50 interprétatifs : le modèle fonctionnaliste ou pratique et le modèle hédoniste ou vitaliste, se référant davantage à l’histoire, aux mythes, ainsi qu’au vécu des sujets. La contribution de Dillabough et Kennelly (2010), dans la continuité de ces travaux classiques, met en lumière la complémentarité de la relation entre les pratiques et les imaginaires urbains pour aborder l’expérience quotidienne des jeunes dans les villes canadiennes contemporaines. Les travaux de Jean-Luc Roques (2004, 2005) présentent également un intérêt similaire au niveau des caractéristiques de l’urbanité des jeunes des « petites villes » en France.

D’un point de vue analytique, la prise en compte des imaginaires urbains, ou de l’imagination géographique des individus, selon David Harvey (2005b), apporte de nouveaux éclairages dans leur parcours biographique et sur leur relation avec les lieux et les espaces. Cette approche complémentaire avec l’attention portée au processus de racialisation et aux pratiques urbaines a pour ambition de développer de nouvelles perspectives sur les jeunes Montréalais.e.s racialisé.e.s.

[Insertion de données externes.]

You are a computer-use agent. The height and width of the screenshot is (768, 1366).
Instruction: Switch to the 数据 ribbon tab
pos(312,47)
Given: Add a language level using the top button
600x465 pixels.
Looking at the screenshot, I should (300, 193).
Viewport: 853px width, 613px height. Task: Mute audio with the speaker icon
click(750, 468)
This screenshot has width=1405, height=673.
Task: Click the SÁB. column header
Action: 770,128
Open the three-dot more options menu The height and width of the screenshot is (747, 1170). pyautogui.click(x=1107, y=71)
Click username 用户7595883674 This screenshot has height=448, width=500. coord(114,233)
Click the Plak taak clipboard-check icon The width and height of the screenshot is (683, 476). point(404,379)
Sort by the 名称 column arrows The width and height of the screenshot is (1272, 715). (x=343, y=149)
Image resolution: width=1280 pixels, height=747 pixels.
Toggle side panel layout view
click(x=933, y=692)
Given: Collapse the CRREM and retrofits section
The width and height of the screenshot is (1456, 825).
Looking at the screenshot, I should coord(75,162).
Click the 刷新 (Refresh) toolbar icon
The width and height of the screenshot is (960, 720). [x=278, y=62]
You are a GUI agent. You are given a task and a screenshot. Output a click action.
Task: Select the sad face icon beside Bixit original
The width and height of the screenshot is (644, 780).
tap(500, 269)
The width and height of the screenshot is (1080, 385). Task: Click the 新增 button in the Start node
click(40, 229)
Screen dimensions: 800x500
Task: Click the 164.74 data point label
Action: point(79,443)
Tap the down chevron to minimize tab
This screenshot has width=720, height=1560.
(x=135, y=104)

Les récits des jeunes Montréalais.e.s racialisé.e.s dans les espaces ordinaires de la vie quotidienne, façonnant réciproquement leurs représentations sociales et spatiales de la ville contemporaine, sont évoqués ici comme des aventures ordinaires, afin de marquer la tension entre l’altérité de cette population et la quotidienneté de leurs pratiques et de leurs imaginaires urbains dans le contexte de la ville de Montréal.